Leiden en de Universiteit van Amsterdam vragen aankomende masterstudenten om hun curriculum vitae en een motivatiebrief. Soms moeten ze zelfs aanbevelingsbrieven meesturen. De universiteiten hopen kennelijk op zelfselectie, maar ze wijzen geen studenten af.
Omgekeerd zegt een universiteit als Wageningen haar studenten niet te selecteren, terwijl aankomende masterstudenten in hun bachelor gemiddeld een zeven of hoger moeten staan om toegelaten te worden, aldus de Keuzegids. Daar gelden dus wél nadere toelatingseisen.
'Eigen student eerst'
Ook stellen universiteiten vaak andere eisen aan studenten van hun eigen bacheloropleidingen dan aan studenten van andermans bacheloropleidingen. ‘Eigen student eerst’, spot de Keuzegids, die van een drempel voor mobiliteit spreekt. Slechts één op de acht studenten kiest na de bachelor voor een andere universiteit.

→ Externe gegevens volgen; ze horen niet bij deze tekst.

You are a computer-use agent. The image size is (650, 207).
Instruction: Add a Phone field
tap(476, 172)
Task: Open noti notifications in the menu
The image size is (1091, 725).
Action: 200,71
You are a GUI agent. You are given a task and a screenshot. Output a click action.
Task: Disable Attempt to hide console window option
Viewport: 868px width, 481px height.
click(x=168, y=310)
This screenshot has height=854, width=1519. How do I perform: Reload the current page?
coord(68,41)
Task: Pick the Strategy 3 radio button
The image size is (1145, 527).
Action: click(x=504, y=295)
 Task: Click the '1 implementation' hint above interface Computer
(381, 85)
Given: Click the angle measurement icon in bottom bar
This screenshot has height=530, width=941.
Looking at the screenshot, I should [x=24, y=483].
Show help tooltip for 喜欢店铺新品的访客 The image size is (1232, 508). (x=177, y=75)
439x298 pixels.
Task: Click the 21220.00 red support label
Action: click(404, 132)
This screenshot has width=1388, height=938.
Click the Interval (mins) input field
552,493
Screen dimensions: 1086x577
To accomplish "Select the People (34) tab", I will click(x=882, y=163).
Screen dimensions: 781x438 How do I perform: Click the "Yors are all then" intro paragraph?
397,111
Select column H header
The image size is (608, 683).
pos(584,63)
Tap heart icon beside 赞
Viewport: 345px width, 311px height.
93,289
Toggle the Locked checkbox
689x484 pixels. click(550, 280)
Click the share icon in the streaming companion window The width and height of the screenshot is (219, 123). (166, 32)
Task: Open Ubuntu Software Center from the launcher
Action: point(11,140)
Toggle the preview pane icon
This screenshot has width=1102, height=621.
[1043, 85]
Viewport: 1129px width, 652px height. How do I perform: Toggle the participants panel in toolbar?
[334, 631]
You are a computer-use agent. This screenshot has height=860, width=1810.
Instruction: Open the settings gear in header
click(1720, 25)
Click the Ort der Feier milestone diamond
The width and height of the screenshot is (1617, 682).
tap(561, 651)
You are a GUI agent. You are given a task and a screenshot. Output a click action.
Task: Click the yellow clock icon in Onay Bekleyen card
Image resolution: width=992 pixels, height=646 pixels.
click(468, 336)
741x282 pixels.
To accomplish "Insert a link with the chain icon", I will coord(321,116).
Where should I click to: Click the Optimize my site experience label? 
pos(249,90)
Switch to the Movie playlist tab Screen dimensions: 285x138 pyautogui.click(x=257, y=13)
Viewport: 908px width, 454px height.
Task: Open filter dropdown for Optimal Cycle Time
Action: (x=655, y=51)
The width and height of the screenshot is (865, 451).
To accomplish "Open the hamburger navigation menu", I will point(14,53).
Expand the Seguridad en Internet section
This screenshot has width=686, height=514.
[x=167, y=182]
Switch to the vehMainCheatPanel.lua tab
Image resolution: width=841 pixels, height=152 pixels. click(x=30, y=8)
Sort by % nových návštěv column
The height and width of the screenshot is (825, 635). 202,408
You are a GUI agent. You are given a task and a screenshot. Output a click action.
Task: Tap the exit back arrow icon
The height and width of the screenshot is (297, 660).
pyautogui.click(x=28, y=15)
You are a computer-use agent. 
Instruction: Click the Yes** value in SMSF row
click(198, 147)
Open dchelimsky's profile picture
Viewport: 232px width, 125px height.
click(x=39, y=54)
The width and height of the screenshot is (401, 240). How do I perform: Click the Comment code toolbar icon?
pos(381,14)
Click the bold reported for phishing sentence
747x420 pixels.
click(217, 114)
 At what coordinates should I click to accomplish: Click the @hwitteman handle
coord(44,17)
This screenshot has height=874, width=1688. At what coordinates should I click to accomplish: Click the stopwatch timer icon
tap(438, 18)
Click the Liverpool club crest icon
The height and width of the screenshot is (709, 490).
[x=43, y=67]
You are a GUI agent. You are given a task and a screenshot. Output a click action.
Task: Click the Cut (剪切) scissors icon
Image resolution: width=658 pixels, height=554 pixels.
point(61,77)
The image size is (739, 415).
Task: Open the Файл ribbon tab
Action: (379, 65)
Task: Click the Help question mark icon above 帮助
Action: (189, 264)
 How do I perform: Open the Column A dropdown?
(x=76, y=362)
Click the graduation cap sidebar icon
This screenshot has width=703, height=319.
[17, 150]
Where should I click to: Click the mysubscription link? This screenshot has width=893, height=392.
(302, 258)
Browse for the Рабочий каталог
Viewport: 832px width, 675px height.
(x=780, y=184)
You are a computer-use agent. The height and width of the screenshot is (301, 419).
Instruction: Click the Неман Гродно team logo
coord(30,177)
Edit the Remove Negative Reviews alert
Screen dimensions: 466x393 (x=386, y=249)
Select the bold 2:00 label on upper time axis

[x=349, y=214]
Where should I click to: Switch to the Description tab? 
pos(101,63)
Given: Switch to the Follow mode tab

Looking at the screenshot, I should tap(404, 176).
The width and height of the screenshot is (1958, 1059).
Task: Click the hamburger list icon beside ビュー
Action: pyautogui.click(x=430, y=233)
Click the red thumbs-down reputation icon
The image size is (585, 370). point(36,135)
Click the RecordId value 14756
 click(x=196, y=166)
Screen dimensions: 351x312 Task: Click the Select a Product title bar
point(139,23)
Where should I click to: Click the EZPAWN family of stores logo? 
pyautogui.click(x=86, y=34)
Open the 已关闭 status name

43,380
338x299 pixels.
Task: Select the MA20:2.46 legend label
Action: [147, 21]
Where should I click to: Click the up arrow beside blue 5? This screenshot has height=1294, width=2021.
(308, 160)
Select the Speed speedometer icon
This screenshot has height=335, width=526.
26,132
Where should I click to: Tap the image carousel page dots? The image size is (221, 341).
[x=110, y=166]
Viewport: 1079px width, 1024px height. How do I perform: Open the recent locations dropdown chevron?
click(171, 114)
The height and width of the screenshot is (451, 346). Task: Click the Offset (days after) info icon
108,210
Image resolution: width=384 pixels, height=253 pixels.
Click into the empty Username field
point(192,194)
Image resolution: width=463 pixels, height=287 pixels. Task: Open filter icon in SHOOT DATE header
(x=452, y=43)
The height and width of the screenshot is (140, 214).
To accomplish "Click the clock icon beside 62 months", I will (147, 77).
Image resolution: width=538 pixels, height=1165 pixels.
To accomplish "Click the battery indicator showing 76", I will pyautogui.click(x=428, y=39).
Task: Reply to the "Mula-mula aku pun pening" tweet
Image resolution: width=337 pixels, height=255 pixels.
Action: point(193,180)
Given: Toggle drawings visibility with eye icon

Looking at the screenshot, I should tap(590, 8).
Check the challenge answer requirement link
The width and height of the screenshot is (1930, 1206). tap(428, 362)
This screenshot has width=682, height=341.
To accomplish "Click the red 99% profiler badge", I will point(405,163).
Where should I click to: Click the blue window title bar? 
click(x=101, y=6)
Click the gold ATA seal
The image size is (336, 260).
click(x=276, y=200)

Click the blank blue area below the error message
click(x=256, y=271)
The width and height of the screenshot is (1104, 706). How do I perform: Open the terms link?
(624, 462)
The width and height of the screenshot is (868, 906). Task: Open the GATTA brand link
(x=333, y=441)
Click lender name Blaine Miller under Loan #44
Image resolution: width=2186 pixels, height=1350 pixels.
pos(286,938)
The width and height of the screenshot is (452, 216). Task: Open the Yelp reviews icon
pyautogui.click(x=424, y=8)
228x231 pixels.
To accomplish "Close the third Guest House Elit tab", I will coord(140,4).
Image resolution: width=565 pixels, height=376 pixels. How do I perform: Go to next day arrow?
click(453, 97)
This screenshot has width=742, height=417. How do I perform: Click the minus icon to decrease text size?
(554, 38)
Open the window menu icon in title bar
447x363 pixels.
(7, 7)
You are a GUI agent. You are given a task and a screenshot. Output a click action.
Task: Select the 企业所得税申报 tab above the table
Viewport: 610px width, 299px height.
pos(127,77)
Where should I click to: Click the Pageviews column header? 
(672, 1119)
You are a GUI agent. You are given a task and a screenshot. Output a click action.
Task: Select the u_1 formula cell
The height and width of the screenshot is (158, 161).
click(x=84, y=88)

Maar het blijft allemaal moeilijk te overzien, vindt de Keuzegids. Vorig jaar meldde de redactie nog dat de helft van alle masteropleidingen haar studenten vooraf selecteert. De Onderwijsinspectie kwam in januari tot een veel lager aantal.
De Keuzegids komt daarom met een online mastervergelijker, al laat die nog een weekje op zich wachten: ‘Juist vanwege de tegenstrijdige informatie over toelatingseisen wordt er nog een aantal dagen extra research gedaan, voordat de mastervergelijker volledig online komt.’
Houvast
De Keuzegids Masters is bedoeld om bachelorstudenten houvast te geven bij het kiezen van hun vervolgopleiding. Alle masters zijn gerangschikt op waardering van studenten over bijvoorbeeld lesprogramma, docenten en faciliteiten, maar ook het oordeel van deskundigen weegt mee.
De kwaliteit loopt volgens de makers behoorlijk uiteen. Van de algemene universiteiten krijgt Tilburg de hoogste waardering. Wageningen is de beste van de vier technische universiteiten. De UT staat met vijf topopleidingen en drie onvoldoendes landelijk gezien op een zevende plaats (derde van de technische universiteiten).
Van de 850 beoordeelde opleidingen zijn er 145 die zichzelf een topopleiding mogen noemen. Dat zijn vooral kleinschalige, intensieve masteropleidingen. Eén op de tien masterstudenten heeft het geluk aan zo’n opleiding te studeren, aldus de gids.